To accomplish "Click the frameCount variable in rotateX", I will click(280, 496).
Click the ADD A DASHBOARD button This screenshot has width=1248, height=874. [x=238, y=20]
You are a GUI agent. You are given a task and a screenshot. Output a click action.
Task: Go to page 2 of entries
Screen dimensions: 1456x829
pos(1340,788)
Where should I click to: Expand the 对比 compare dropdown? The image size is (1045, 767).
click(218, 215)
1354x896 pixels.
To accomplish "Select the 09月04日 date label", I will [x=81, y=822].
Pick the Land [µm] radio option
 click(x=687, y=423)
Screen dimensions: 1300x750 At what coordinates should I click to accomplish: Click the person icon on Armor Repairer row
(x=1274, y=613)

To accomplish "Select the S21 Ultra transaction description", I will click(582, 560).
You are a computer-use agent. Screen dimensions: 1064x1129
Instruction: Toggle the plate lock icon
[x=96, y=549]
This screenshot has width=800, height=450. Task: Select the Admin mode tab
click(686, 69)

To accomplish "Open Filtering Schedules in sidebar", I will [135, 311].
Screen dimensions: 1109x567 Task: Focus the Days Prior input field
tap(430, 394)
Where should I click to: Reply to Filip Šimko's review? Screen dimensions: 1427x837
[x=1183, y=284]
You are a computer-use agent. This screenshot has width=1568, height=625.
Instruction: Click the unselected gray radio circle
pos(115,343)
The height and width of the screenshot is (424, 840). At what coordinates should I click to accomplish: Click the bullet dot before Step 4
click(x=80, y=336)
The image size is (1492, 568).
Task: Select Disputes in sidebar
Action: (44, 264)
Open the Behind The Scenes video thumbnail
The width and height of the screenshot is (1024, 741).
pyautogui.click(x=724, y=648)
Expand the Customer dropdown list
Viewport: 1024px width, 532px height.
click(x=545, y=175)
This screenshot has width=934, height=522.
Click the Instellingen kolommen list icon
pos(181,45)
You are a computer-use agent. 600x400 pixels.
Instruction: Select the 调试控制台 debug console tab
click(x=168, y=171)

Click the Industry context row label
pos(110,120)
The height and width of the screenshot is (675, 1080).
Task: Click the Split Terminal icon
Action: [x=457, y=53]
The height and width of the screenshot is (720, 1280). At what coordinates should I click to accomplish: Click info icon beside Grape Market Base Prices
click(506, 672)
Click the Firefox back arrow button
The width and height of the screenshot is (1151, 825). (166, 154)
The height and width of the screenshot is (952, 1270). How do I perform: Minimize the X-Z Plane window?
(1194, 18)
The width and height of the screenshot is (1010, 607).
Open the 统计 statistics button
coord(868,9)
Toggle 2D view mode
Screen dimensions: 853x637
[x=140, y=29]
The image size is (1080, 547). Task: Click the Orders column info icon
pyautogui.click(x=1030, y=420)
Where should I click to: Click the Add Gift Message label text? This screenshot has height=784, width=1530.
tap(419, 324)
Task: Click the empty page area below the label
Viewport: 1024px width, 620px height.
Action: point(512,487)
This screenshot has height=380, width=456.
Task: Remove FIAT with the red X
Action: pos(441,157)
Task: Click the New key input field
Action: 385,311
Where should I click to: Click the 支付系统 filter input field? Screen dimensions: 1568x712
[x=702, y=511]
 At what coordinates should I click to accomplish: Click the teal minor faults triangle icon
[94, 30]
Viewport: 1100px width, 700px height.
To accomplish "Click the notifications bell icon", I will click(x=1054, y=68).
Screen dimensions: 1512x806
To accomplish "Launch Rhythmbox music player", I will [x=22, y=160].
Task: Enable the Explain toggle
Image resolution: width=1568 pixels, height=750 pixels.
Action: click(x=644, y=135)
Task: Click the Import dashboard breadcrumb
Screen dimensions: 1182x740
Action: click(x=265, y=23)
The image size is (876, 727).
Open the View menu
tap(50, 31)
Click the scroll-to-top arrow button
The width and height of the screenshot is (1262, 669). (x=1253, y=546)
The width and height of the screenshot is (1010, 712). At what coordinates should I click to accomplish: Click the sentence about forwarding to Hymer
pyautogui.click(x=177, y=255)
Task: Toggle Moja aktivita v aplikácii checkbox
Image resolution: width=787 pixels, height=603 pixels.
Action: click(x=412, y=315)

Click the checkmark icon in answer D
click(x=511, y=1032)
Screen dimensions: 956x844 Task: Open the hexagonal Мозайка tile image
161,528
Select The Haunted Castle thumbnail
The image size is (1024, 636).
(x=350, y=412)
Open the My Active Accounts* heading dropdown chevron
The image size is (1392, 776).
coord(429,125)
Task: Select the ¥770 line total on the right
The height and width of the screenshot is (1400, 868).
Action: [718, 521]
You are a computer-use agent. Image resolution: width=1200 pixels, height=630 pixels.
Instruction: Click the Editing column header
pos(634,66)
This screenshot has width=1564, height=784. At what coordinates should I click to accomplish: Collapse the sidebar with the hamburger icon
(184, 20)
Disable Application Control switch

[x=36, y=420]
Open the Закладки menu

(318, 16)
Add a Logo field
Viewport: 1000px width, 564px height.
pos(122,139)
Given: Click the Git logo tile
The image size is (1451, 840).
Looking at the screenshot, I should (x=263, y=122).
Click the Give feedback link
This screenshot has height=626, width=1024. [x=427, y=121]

++++++++++

Problem –
Find every line in the data above that contains the string "This", and copy each one in full.

Output below –
Click the ADD A DASHBOARD button This screenshot has width=1248, height=874. [x=238, y=20]
This screenshot has width=800, height=450. Task: Select the Admin mode tab
You are a computer-use agent. This screenshot has width=1568, height=625.
This screenshot has width=934, height=522.
Where should I click to: Click the Add Gift Message label text? This screenshot has height=784, width=1530.
This screenshot has height=380, width=456.
This screenshot has width=1564, height=784. At what coordinates should I click to accomplish: Collapse the sidebar with the hamburger icon
This screenshot has height=626, width=1024. [x=427, y=121]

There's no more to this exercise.